**EXERCISE DESCRIPTION**
Among the entries below, extract exactly the lines that run from the one with "Click the terminal prompt icon in Start Free" through the one with "Click the GFX Board label", both ends included.

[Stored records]
◇ ◇ ◇

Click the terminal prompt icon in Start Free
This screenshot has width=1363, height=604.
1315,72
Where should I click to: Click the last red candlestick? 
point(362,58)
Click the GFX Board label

◇ ◇ ◇

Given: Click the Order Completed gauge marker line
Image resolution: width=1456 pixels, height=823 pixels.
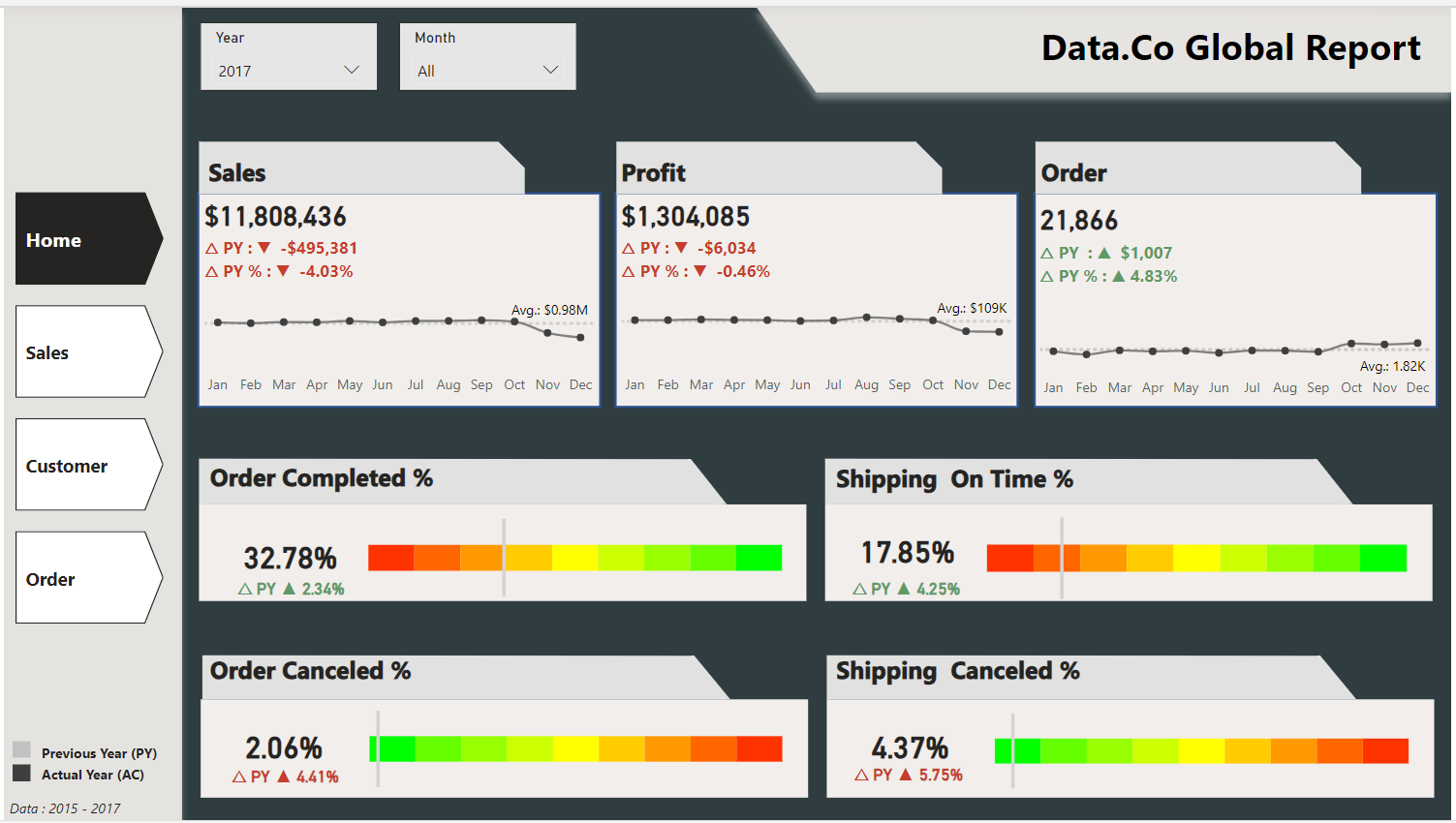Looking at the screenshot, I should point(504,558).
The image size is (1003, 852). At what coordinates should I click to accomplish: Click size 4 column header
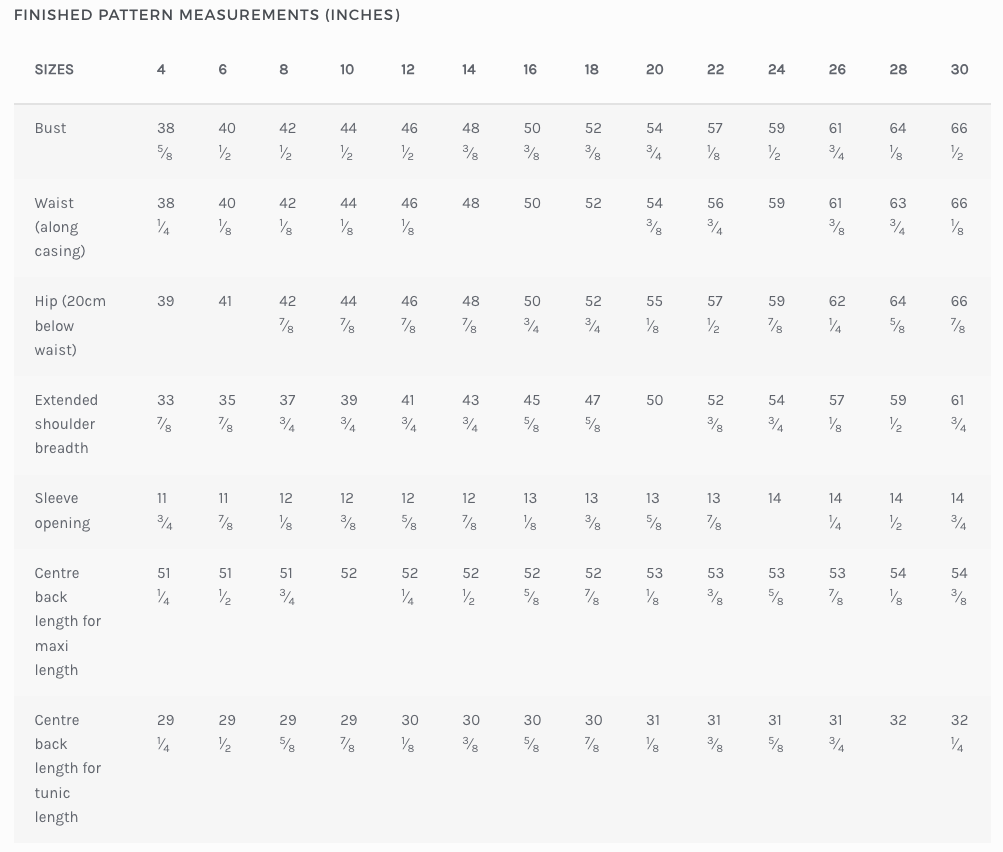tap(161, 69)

◇ ◇ ◇

**ANSWER BELOW**
Click the terminal prompt icon in Start Free
This screenshot has width=1363, height=604.
1315,72
Where should I click to: Click the last red candlestick? 
point(362,58)
Click the GFX Board label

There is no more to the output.